Feasibility of Weighted Dual-Energy Subtraction Using Quasi-Monochromatic Beams for a Dedicated Mammotomography System

Abstract

The goal of this research was to investigate the feasibility of using a weighted dual-energy subtraction method in dedicated breast CT using quasi-monochromatic x-ray beams, to better distinguish soft tissues in the breast. This research used computer simulations and measurements, includes development of protocols and phantoms, and yields quantitative results and physical components. Quasi-monochromatic beams were created using different specially processed, hermetically sealed ultra-thick K-edge filters yielding a maximum mean energy difference of 7 keV; also, different kVp potentials on the x-ray tube were used with higher atomic number filters, yielding a maximum mean energy difference of 11 keV. A cylindrical phantom containing muscle tissue equivalent material, glandular tissue equivalent material, polyethylene, and acrylic was filled with methanol (adipose tissue equivalent) was developed and scanned to investigate dual-energy contrast enhancement of the different materials.
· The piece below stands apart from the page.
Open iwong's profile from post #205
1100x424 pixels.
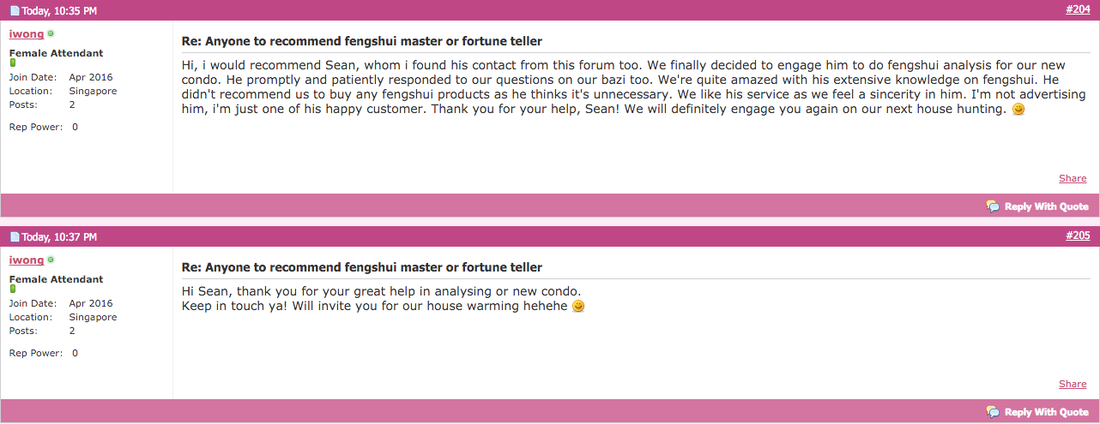(x=27, y=260)
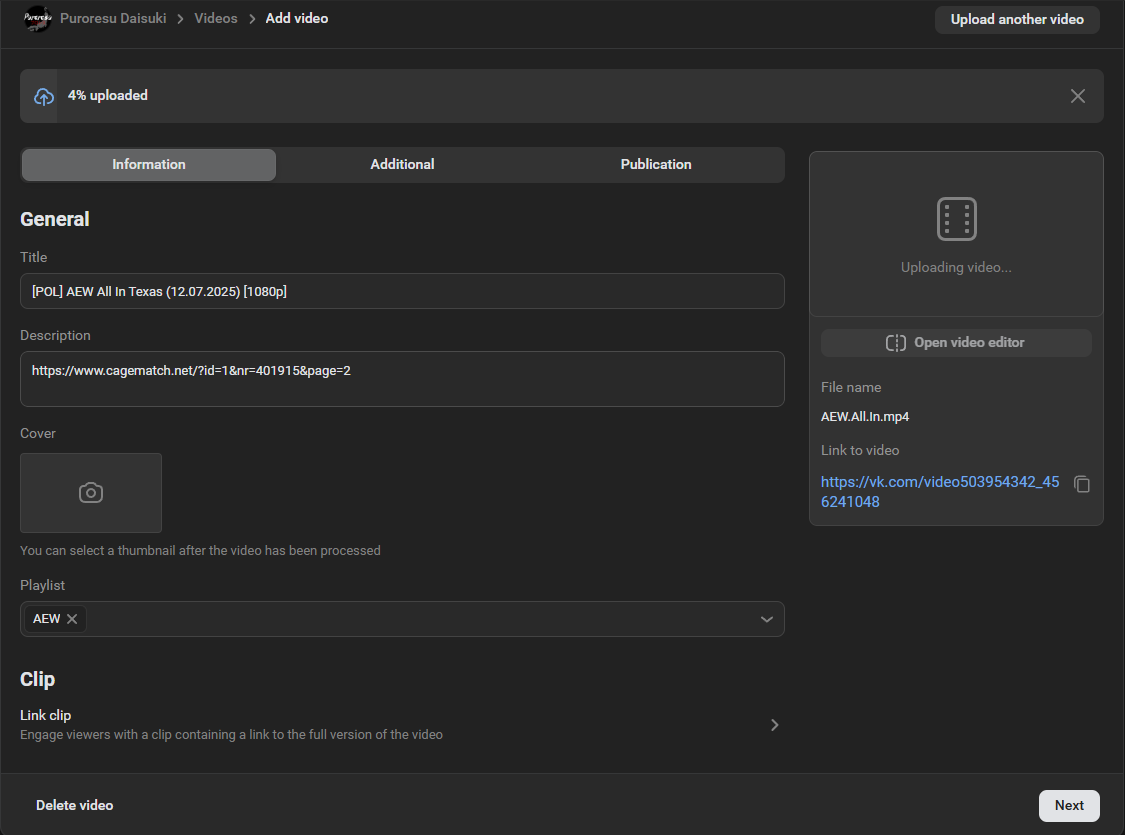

The CT scans were acquired using a dual-modality SPECT-CT system for dedicated breast imaging. The weighted dual-energy subtraction method is adapted from dual-energy x-ray absorptiometry, where a high and low energy CT scan is acquired using two different ultra-thick k-edge filters (or tube potentials) and the data is reconstructed. Region of interest values are obtained from each image, which is then multiplied by a weighted value (k), and the higher energy image is subtracted from the lower energy image to achieve contrast enhancement. The k-values were calculated from the ratio of measured attenuation coefficients for the material to be subtracted. In a projection-noise normalized acquisition scenario, it was found that weighted dual-energy subtraction with quasi-monochromatic beams might not be feasible under the current circumstances due to the especially high noise (poor contrast to noise ratios) and poor contrast. While this was not an optimized scenario, the approach does have promise, indicating that more investigation is needed.